Depuis deux jours, elle se torturait l'esprit pour rassembler la somme d'argent suffisante. En tout et pour tout, elle réunit quarante livres, mais l'autre moitié lui manquait. Elle devait donc emprunter, mais à qui ? En aucun cas, elle ne pouvait demander à son frère ou sa mère, ils réclameraient à coup sûr des explications et leur dévoiler qu'elle souhaitait extraire une prostituée de son lupanar, rien que le penser lui donnait des sueurs froides. Leurs visages déconfis seraient, à ne pas douter, drôle à observer, mais elle risquait de se voir empêcher dans sa tâche. Cameron Byrne, elle y avait songé, mais il ne devait pas avoir cette somme. Il lui restait Philippe, mais lui aussi exigerait une raison. Pouvait-elle lui faire confiance et tout lui raconter ? Elle ne savait pas bien. Avait-elle le choix ? Non, ce n'était très clairement pas une bonne idée. En plus, cela lui octroierait le droit de la gronder comme une enfant terrible. Et elle ne le supporterait pas. Ou peut-être Mathilda ? Elle saurait se taire et comprendrait son action. C'était sa seule et meilleure solution.

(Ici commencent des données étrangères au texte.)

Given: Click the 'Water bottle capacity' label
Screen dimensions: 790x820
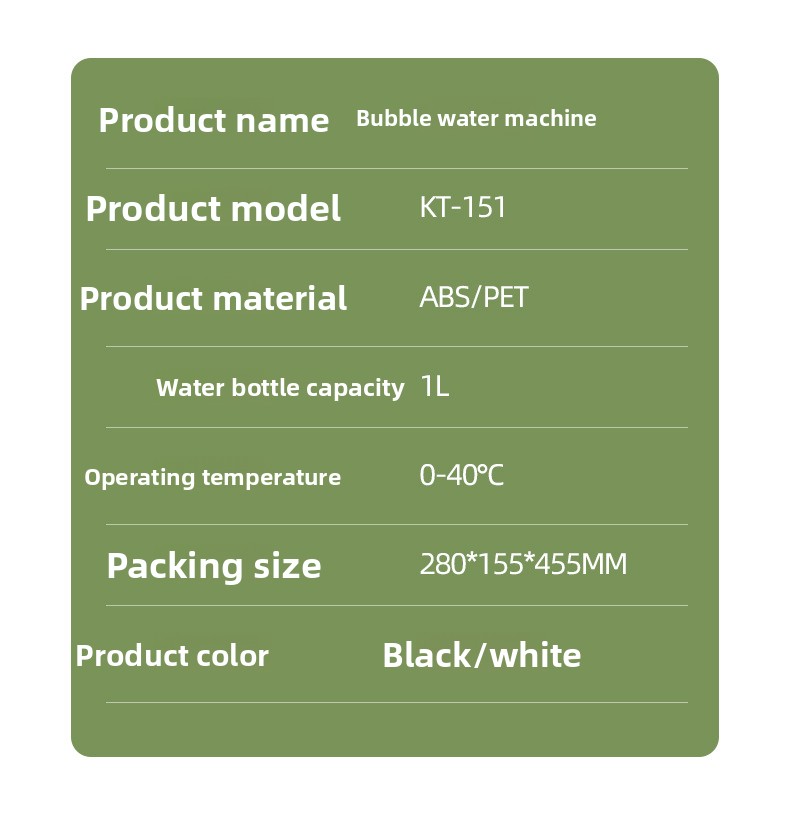Looking at the screenshot, I should point(280,388).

Elle décida d'aller trouver sa sœur. Il fallait qu'elle la voie seule, elle frappa donc à sa porte juste avant le dîner.

- Beckie, que me vaut l'honneur ? Dit Mathilda avec un sourire engageant.

- J'ai besoin de ton aide Mathilda.

Mathilda fit un pas en arrière pour la laisser entrer.

- Cela m'a l'air bien sérieux.

- ça l'est.

Sa sœur l'invita à s'asseoir et elle raconta tout, sans rien oublier. Mathilda ouvrait de grands yeux, plusieurs fois, elle émit un hoquet de surprise ou de stupeur. Elle la laissa toutefois terminer sans la couper. Mathilda la regarda avec intensité pendant de longues minutes muettes avant de prendre la parole.

- J'espère que tu n'es pas sérieuse Beckie ?

- Je le suis Mathilda, ne comprends tu pas...

- Je comprends tout à fait pourquoi, et je te trouve remarquable de vouloir essayer, mais tu ne peux pas te présenter dans un endroit comme celui-ci avec quatre-vingts livres seule !

- Ils me connaissent maintenant, il ne m'arrivera rien.

- J'espère que tu as raison.

- Cela veut-il dire que tu me prêtes les quarante livres ?

- Comment dire non ? Répondit-elle en lui tapotant le genou.

Elle se leva et se dirigea vers la coiffeuse, tira le tiroir et en récupéra une enveloppe de laquelle elle sortit une liasse de billets qu'elle compta minutieusement avant de lui tendre la somme demandée.

- Et puis, il faut bien un avantage à être duchesse, n'est-ce pas ma sœur ?

Rebecca sauta au cou de sa sœur et l'embrassa sur les deux joues.

Le lendemain matin, elle se précipita à St Giles. Elle s'arrêta devant la bâtisse fatiguée. Elle s'approcha au-devant d'Emmy qui la regarda d'un drôle d'air, le rouge de ses lèvres bavant sur son menton.

- Viens Emmy, dit-elle en la tirant par le bras.

Elle monta les escaliers deux par deux, tirant la jeune fille après elle. Elle traversa le couloir jusqu'au bureau de Madame Prescott. Elle frappa contre le vantail de bois râpé et entra. Madame Prescott griffonnait un papier jauni. Elle leva les yeux sur Rebecca et Emmy qui ne comprenait toujours pas ce qu'il se passait. Rebecca jeta sa bourse sur ce qui s'apparentait à un bureau. Le regard orgueilleux, elle attendit que Madame Prescott finisse de compter.

- Bien, Emmy, tu peux prendre tes affaires et partir.

Emmy eut un regard de panique qui alterna entre Rebecca et Madame Prescott.

- Je t'emmène avec moi Emmy, dit Rebecca en la prenant par les épaules. Tu peux aller chercher tes affaires.

- C'est vrai ? Dit la jeune fille une étincelle d'espoir dans les yeux.

- Oui Emmy. Va chercher tes affaires, vite.

Emmy ne lambina pas et quitta la pièce, tout comme Madame Prescott qui s'excusa auprès de Rebecca. Emmy ne mit pas longtemps pour revenir, ses maigres affaires vite rassemblées. Elle ne possédait qu'une vieille robe, une chemise jaunit et un ours en peluche.

Rebecca la prit par la main et elles passèrent ensemble le pas de la porte de la maison close.